SHORT PROBLEM –
Put every line of the items below into a Markdown table with the columns Row and Line, numbering the rows and skipping blank lines.

☆ ☆ ☆ ☆ ☆

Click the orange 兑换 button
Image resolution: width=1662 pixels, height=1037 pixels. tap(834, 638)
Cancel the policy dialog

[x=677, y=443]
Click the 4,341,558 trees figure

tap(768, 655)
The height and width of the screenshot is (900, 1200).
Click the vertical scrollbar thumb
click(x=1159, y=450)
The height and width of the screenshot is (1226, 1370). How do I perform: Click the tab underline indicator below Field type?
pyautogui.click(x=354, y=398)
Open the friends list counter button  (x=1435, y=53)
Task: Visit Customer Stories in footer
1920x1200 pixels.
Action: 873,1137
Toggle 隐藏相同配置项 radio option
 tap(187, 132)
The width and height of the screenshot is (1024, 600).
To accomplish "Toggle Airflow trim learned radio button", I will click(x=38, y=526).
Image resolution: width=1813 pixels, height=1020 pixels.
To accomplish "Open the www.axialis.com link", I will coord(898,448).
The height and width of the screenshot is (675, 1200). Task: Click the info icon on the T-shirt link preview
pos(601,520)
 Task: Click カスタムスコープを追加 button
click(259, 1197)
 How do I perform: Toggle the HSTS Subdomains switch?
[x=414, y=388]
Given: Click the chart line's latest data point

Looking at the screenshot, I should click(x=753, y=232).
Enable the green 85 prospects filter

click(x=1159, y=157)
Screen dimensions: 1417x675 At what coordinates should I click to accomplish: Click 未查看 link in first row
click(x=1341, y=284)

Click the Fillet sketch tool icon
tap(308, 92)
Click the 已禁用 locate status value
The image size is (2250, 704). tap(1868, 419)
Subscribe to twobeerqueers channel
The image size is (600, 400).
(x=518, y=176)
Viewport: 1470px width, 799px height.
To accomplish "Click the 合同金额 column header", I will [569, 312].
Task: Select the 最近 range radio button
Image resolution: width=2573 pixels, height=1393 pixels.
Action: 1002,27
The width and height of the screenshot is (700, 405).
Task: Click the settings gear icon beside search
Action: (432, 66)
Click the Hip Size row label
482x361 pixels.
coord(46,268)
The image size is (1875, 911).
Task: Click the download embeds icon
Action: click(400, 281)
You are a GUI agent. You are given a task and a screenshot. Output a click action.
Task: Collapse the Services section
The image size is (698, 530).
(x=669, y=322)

☆ ☆ ☆ ☆ ☆

THE REPLY –
| Row | Line |
|---|---|
| 1 | Click the orange 兑换 button |
| 2 | Image resolution: width=1662 pixels, height=1037 pixels. tap(834, 638) |
| 3 | Cancel the policy dialog |
| 4 | [x=677, y=443] |
| 5 | Click the 4,341,558 trees figure |
| 6 | tap(768, 655) |
| 7 | The height and width of the screenshot is (900, 1200). |
| 8 | Click the vertical scrollbar thumb |
| 9 | click(x=1159, y=450) |
| 10 | The height and width of the screenshot is (1226, 1370). How do I perform: Click the tab underline indicator below Field type? |
| 11 | pyautogui.click(x=354, y=398) |
| 12 | Open the friends list counter button  (x=1435, y=53) |
| 13 | Task: Visit Customer Stories in footer |
| 14 | 1920x1200 pixels. |
| 15 | Action: 873,1137 |
| 16 | Toggle 隐藏相同配置项 radio option |
| 17 |  tap(187, 132) |
| 18 | The width and height of the screenshot is (1024, 600). |
| 19 | To accomplish "Toggle Airflow trim learned radio button", I will click(x=38, y=526). |
| 20 | Image resolution: width=1813 pixels, height=1020 pixels. |
| 21 | To accomplish "Open the www.axialis.com link", I will coord(898,448). |
| 22 | The height and width of the screenshot is (675, 1200). Task: Click the info icon on the T-shirt link preview |
| 23 | pos(601,520) |
| 24 |  Task: Click カスタムスコープを追加 button |
| 25 | click(259, 1197) |
| 26 |  How do I perform: Toggle the HSTS Subdomains switch? |
| 27 | [x=414, y=388] |
| 28 | Given: Click the chart line's latest data point |
| 29 | Looking at the screenshot, I should click(x=753, y=232). |
| 30 | Enable the green 85 prospects filter |
| 31 | click(x=1159, y=157) |
| 32 | Screen dimensions: 1417x675 At what coordinates should I click to accomplish: Click 未查看 link in first row |
| 33 | click(x=1341, y=284) |
| 34 | Click the Fillet sketch tool icon |
| 35 | tap(308, 92) |
| 36 | Click the 已禁用 locate status value |
| 37 | The image size is (2250, 704). tap(1868, 419) |
| 38 | Subscribe to twobeerqueers channel |
| 39 | The image size is (600, 400). |
| 40 | (x=518, y=176) |
| 41 | Viewport: 1470px width, 799px height. |
| 42 | To accomplish "Click the 合同金额 column header", I will [569, 312]. |
| 43 | Task: Select the 最近 range radio button |
| 44 | Image resolution: width=2573 pixels, height=1393 pixels. |
| 45 | Action: 1002,27 |
| 46 | The width and height of the screenshot is (700, 405). |
| 47 | Task: Click the settings gear icon beside search |
| 48 | Action: (432, 66) |
| 49 | Click the Hip Size row label |
| 50 | 482x361 pixels. |
| 51 | coord(46,268) |
| 52 | The image size is (1875, 911). |
| 53 | Task: Click the download embeds icon |
| 54 | Action: click(400, 281) |
| 55 | You are a GUI agent. You are given a task and a screenshot. Output a click action. |
| 56 | Task: Collapse the Services section |
| 57 | The image size is (698, 530). |
| 58 | (x=669, y=322) |